A fin de cuentas, tenemos la suerte de haber nacido en un siglo en que la atmósfera se había llenado de tus tambores, aunque suenen un poco huérfanos los ecos de “Anana boroco tinde” o “Blen blen blen”, porque ya nadie los puede soltar como lo hiciste una vez para siempre. Ahí están al menos aquellas maravillas de la guerrilla más espléndida que haya conocido La Gran Manzana: el alambre dulcísimo de Arsenio Rodríguez en el tres, con Rapindey y Panchito Riset, en 1947, en un jolgorio que asombra al mundo con su sabia manera de sentir. Y por suerte el mundo estaba preparado para que tu huella no pasara con la tristeza de un gato, y quedaran registrados los desplantes de tus broncas manos sobre la piel honda del bongó. Y el grito de “Manteca”, con Gillespie, en aquel auditorio de Pasadena, en la costa oeste, cuando alzaste la sal profunda de California en una noche memorable, un poco antes del adiós.
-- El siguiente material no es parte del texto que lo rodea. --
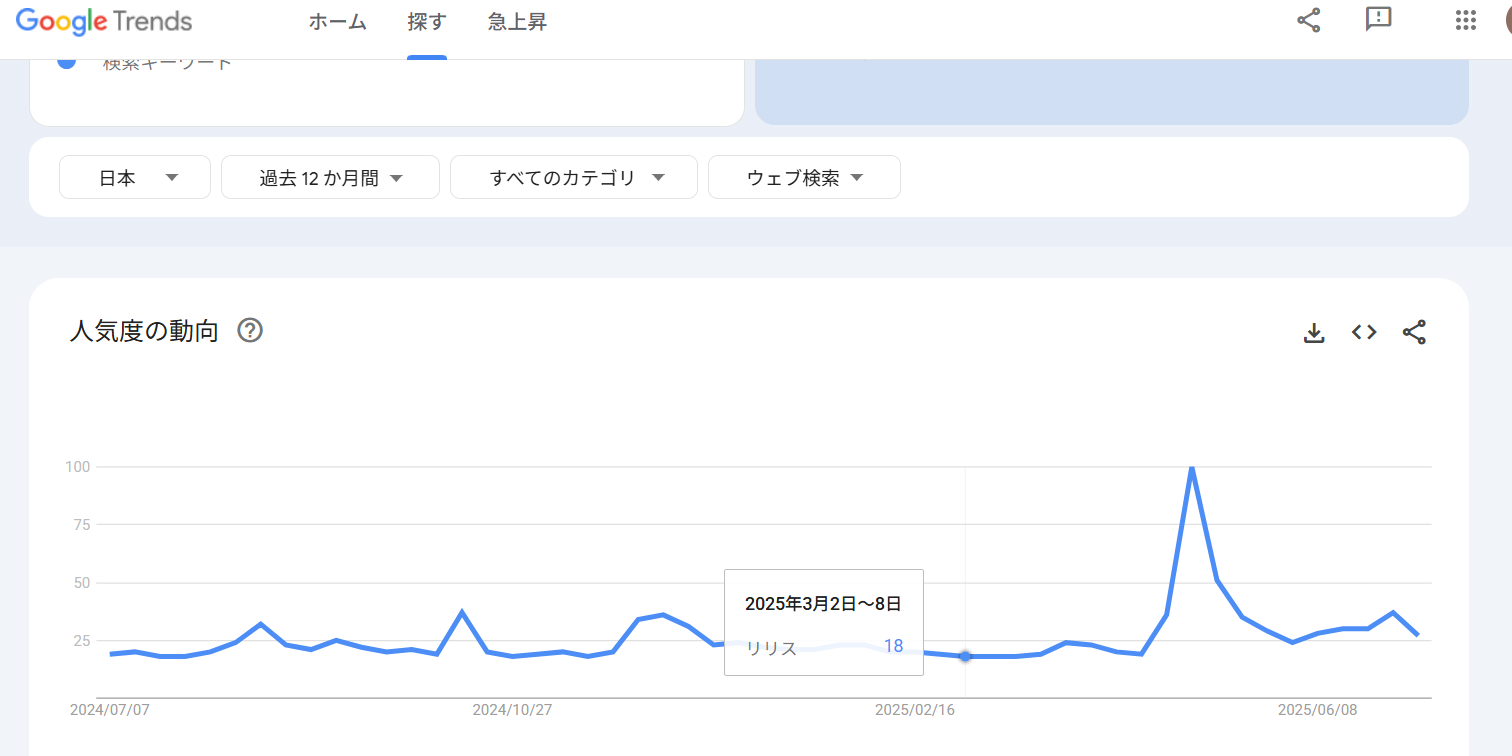Open the 日本 region dropdown
The image size is (1512, 756).
coord(135,178)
Aunque ahora, en otro siglo y con tanta tristeza del mundo, uno se lo piense dos veces antes de meter los pies en la rumba. Ahora que faltan Mario, Panchito, Miguelito, Dizzy, y Arsenio, un nagüe como tú falta en la llama, para que se esparza el sudor de la vida. Y el Benny, que también demorado y presente, dispare su garganta, como lleno de gemidos, y nos diga que “a la rumba yo no voy más sin Chano”. Tal vez si uno va, cualquier noche de éstas, pueda encontrarte.